» **Instructions for the task**:
A verbatim copy of the listing is the expected output.

» **Material provided**:
BEGIN

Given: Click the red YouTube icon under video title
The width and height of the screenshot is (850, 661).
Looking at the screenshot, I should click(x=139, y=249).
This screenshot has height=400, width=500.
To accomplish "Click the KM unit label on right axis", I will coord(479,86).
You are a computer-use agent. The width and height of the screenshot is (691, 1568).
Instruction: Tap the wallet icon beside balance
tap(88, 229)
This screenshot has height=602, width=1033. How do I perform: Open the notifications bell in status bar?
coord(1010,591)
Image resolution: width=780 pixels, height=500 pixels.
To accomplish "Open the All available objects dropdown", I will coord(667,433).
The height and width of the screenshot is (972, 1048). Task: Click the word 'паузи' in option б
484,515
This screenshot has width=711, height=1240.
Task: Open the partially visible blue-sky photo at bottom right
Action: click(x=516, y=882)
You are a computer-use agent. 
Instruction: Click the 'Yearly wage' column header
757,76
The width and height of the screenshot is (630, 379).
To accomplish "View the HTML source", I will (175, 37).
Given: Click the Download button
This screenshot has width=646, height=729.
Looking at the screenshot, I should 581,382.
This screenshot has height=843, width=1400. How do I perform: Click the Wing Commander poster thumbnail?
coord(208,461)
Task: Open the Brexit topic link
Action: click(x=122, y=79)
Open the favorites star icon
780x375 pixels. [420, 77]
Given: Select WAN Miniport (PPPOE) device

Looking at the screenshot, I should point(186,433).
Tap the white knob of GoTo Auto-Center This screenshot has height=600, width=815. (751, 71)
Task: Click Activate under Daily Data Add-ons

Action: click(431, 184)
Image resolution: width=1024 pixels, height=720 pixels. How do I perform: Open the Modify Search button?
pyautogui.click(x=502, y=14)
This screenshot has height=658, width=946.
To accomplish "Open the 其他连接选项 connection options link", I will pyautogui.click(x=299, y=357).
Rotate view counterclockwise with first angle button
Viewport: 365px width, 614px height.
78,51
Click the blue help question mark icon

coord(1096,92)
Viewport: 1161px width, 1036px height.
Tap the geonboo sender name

END

» **Task result**:
Given: Click the red YouTube icon under video title
The width and height of the screenshot is (850, 661).
Looking at the screenshot, I should click(x=139, y=249).
This screenshot has height=400, width=500.
To accomplish "Click the KM unit label on right axis", I will coord(479,86).
You are a computer-use agent. The width and height of the screenshot is (691, 1568).
Instruction: Tap the wallet icon beside balance
tap(88, 229)
This screenshot has height=602, width=1033. How do I perform: Open the notifications bell in status bar?
coord(1010,591)
Image resolution: width=780 pixels, height=500 pixels.
To accomplish "Open the All available objects dropdown", I will coord(667,433).
The height and width of the screenshot is (972, 1048). Task: Click the word 'паузи' in option б
484,515
This screenshot has width=711, height=1240.
Task: Open the partially visible blue-sky photo at bottom right
Action: click(x=516, y=882)
You are a computer-use agent. 
Instruction: Click the 'Yearly wage' column header
757,76
The width and height of the screenshot is (630, 379).
To accomplish "View the HTML source", I will (175, 37).
Given: Click the Download button
This screenshot has width=646, height=729.
Looking at the screenshot, I should 581,382.
This screenshot has height=843, width=1400. How do I perform: Click the Wing Commander poster thumbnail?
coord(208,461)
Task: Open the Brexit topic link
Action: click(x=122, y=79)
Open the favorites star icon
780x375 pixels. [420, 77]
Given: Select WAN Miniport (PPPOE) device

Looking at the screenshot, I should point(186,433).
Tap the white knob of GoTo Auto-Center This screenshot has height=600, width=815. (751, 71)
Task: Click Activate under Daily Data Add-ons

Action: click(431, 184)
Image resolution: width=1024 pixels, height=720 pixels. How do I perform: Open the Modify Search button?
pyautogui.click(x=502, y=14)
This screenshot has height=658, width=946.
To accomplish "Open the 其他连接选项 connection options link", I will pyautogui.click(x=299, y=357).
Rotate view counterclockwise with first angle button
Viewport: 365px width, 614px height.
78,51
Click the blue help question mark icon

coord(1096,92)
Viewport: 1161px width, 1036px height.
Tap the geonboo sender name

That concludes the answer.